:: Texte à étudier ::
Les toiles de nuit peintes par Anastassia Bordeau frappent d’abord par leur absence d’éclairage naturel. Avec la lune et les étoiles, c’est le ciel tout entier qui a disparu : l’espace a perdu son caractère hypétral (du grec hypaithrios, « sous le ciel »). Le sol affirme, en revanche, sa présence, grâce à des sémaphores qui indiquent les différentes directions. Phares et réverbères trouent les ténèbres, cependant que les néons diffusent leur éclat en nappes aux formes précises, d’un blanc, d’un jaune et d’un vert d’intensité variable. Plus de lumières indécises et tremblotantes, mais des couleurs primaires qui contrastent avec l’obscurité ambiante.
La seconde absence qui surprend dans cette série de peintures est celle des êtres humains. Voilà qui contraste avec l’univers d’Edward Hopper (1882-1967), auquel il est impossible de ne pas songer. Dans Fenêtre, la nuit, 1928 (New York, Museum of Modern Art) ou Oiseaux de nuit, 1942 (Chicago, The Art Institute), les personnages, aux vêtements moulés sur le corps, semblent envoûtés dans un statisme forcené. Aperçus à travers une vitre, ils exhibent leur carence interne et leur inaptitude à la communication ; mais ce sont encore des hommes et des femmes. Ici, au contraire, banc, automobiles, cafés, stations-services ne font signe vers aucune attente, aucun voyage, aucun acte de consommation, aucun signe de vie actuel. Ce monde est, au moins provisoirement, déserté de tout habitant humain.

:: Consigne ::
Dans le texte ci-dessus sur les toiles de nuit, relevez tous les lieux et objets dont il est dit qu'ils ne font signe vers aucune attente ni aucun voyage.

:: Données fournies ::

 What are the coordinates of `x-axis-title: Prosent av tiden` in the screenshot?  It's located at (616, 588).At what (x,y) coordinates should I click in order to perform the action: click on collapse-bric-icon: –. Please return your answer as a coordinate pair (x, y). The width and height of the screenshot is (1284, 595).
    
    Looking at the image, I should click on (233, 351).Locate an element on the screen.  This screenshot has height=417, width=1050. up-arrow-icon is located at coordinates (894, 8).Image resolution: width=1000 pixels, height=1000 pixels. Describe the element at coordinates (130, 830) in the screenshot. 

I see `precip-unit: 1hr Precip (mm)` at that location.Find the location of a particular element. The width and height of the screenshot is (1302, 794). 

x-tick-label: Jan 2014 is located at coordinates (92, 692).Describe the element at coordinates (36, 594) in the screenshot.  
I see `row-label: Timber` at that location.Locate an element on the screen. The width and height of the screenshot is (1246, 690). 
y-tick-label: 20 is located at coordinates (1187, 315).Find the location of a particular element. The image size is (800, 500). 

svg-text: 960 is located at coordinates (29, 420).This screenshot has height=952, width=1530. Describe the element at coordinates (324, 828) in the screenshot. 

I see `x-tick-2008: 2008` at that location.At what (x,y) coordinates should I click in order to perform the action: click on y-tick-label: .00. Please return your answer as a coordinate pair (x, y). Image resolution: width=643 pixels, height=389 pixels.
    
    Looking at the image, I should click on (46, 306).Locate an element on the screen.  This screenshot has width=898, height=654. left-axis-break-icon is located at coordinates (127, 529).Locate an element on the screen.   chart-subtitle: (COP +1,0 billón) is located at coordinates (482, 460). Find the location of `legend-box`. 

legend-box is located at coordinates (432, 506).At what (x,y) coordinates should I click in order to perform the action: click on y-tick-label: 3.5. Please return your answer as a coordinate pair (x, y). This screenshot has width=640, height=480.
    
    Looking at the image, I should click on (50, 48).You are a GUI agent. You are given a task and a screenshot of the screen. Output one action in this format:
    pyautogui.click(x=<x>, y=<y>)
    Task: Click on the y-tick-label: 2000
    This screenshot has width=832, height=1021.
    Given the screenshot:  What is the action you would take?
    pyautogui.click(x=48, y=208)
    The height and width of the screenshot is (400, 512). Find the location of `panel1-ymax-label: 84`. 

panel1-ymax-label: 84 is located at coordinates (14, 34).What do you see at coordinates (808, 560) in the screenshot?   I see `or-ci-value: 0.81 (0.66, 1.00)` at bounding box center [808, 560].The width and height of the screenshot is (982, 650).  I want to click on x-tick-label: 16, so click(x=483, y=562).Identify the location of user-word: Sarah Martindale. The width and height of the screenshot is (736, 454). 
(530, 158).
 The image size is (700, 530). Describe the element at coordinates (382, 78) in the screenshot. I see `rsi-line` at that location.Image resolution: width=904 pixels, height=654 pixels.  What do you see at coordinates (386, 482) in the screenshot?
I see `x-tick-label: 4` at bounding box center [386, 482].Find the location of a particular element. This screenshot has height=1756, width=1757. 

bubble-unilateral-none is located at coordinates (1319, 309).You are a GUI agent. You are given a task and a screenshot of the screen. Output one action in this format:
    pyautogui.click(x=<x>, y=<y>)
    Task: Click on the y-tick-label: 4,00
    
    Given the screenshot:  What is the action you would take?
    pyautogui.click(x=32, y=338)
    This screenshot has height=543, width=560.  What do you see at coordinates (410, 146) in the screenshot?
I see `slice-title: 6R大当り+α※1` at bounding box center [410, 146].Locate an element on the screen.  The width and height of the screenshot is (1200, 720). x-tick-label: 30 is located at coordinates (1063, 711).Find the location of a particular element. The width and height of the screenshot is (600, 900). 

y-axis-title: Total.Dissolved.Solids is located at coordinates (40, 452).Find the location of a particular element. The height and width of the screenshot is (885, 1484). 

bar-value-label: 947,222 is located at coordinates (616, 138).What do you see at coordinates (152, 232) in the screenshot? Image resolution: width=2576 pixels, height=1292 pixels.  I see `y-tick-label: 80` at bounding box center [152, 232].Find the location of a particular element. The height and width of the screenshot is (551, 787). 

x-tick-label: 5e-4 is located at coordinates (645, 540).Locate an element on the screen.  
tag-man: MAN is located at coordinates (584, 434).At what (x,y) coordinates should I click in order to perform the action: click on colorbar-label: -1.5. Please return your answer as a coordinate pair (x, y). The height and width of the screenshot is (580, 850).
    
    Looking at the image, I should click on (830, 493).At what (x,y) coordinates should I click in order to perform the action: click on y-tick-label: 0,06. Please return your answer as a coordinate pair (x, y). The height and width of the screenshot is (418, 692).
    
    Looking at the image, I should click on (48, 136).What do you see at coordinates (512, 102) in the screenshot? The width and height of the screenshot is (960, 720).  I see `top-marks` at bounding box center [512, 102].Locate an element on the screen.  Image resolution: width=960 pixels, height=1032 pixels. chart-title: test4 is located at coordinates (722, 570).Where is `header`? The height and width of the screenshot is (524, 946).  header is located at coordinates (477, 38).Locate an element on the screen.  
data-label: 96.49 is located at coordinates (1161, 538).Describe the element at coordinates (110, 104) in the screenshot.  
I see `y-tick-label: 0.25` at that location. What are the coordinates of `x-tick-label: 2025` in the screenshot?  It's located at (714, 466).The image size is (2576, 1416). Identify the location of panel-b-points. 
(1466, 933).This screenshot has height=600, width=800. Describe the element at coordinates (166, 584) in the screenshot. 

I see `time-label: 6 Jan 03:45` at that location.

:: Corrigé ::
banc, automobiles, cafés, stations-services